#### [YOUR ASSIGNMENT]
Copy exactly the lines of the data below that run from the line holding "link top right" through the line holding "Task: Click the Upload metadata", both ends included.

#### [INFORMATION SUPPLIED]
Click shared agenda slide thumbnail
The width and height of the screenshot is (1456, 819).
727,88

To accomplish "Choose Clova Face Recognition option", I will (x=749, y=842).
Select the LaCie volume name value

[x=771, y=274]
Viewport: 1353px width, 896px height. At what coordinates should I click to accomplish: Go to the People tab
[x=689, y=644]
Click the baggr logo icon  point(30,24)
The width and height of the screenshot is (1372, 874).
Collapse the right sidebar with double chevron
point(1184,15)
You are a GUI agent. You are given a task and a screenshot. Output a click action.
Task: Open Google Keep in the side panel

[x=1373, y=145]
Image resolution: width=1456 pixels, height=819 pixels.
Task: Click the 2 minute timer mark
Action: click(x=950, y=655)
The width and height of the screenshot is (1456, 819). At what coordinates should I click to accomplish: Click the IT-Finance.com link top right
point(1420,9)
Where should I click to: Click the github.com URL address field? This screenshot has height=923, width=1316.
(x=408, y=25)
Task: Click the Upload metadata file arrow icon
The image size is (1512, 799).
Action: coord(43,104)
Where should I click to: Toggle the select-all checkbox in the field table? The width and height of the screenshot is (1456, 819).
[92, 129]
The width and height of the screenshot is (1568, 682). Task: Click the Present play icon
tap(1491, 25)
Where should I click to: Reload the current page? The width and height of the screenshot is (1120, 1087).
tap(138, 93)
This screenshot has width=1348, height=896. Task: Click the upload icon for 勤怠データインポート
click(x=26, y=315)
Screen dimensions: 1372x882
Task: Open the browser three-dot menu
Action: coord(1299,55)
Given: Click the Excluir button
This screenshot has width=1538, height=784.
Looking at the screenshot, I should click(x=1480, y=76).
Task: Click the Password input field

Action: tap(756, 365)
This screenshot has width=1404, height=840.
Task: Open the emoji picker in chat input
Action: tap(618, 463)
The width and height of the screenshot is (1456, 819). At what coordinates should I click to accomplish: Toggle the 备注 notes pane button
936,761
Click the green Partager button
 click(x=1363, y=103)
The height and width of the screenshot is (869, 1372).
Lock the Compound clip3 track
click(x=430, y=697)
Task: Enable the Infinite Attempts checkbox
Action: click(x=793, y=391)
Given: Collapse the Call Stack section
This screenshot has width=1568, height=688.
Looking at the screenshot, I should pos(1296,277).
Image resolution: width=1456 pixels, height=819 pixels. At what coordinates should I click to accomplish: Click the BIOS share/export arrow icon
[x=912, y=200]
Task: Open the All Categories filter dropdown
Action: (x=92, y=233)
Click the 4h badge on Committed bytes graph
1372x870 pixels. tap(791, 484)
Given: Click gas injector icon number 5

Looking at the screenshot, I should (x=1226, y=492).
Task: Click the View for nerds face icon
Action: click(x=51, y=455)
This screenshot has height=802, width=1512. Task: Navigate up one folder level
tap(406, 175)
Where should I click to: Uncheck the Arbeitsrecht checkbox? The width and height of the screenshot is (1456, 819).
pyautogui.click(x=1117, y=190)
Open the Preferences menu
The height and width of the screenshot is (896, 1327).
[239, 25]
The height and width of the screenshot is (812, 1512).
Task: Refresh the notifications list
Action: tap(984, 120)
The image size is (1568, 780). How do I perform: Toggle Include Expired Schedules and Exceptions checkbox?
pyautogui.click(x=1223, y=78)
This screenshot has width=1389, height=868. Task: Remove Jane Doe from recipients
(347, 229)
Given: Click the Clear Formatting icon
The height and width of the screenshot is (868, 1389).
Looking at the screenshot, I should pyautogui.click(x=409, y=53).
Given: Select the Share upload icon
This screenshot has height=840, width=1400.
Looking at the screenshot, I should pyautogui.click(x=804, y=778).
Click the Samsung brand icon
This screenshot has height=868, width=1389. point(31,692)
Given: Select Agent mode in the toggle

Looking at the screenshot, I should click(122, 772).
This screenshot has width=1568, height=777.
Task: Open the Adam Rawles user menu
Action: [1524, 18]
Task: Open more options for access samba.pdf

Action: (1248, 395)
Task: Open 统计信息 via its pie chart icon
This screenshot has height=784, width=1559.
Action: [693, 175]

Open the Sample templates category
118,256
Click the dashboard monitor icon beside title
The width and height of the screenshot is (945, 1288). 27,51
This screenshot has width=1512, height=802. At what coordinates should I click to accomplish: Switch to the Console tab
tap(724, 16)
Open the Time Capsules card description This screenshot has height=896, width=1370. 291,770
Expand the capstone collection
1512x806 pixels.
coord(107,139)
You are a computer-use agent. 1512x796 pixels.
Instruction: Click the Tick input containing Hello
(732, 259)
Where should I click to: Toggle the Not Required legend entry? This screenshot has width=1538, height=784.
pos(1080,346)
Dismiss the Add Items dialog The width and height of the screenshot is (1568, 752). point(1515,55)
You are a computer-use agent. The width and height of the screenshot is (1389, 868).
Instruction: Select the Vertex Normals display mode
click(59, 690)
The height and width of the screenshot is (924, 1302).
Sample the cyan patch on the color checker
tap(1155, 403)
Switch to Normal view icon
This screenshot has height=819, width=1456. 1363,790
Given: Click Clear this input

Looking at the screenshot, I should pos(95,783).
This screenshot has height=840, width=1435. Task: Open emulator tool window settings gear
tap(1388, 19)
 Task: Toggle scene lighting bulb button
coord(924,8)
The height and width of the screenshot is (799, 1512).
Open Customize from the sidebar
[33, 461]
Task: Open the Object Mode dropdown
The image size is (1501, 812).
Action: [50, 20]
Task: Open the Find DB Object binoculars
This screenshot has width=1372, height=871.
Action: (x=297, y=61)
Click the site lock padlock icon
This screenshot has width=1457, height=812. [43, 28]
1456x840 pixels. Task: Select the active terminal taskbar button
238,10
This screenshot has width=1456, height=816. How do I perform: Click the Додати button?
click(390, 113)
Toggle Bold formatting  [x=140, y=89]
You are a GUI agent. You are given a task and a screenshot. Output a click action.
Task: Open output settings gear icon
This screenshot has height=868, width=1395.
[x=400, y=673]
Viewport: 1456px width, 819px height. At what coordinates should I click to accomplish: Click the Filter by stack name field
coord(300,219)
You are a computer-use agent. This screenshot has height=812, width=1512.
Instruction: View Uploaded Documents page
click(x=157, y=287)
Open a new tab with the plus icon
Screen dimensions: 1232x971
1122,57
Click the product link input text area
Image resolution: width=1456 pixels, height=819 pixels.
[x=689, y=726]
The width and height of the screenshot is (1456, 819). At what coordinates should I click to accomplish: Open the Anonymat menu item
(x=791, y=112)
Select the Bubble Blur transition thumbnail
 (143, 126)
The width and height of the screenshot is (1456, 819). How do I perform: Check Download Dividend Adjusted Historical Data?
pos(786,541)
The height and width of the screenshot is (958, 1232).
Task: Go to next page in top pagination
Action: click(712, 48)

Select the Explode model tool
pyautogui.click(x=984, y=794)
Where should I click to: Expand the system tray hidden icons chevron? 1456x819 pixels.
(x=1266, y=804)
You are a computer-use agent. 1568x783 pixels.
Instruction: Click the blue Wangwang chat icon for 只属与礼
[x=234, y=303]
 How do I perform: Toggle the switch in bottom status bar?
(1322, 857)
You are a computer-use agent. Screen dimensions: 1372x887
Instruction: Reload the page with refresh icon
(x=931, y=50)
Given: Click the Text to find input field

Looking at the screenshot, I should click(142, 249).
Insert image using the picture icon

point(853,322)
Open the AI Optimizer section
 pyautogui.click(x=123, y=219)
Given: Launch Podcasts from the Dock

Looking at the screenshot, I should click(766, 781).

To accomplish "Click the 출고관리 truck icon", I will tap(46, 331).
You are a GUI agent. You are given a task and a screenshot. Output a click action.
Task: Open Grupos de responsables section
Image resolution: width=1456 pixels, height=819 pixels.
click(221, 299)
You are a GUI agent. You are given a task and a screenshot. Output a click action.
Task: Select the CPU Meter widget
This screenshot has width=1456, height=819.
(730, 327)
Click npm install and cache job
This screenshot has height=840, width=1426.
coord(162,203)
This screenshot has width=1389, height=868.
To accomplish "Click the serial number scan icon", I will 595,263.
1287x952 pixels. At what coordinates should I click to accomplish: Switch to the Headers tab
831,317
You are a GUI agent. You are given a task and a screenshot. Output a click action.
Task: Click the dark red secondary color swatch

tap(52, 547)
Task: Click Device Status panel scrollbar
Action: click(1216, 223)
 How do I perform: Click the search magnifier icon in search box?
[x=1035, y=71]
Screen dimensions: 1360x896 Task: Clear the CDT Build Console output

#### [ANSWER FOR THE TASK]
The width and height of the screenshot is (1456, 819). At what coordinates should I click to accomplish: Click the IT-Finance.com link top right
point(1420,9)
Where should I click to: Click the github.com URL address field? This screenshot has height=923, width=1316.
(x=408, y=25)
Task: Click the Upload metadata file arrow icon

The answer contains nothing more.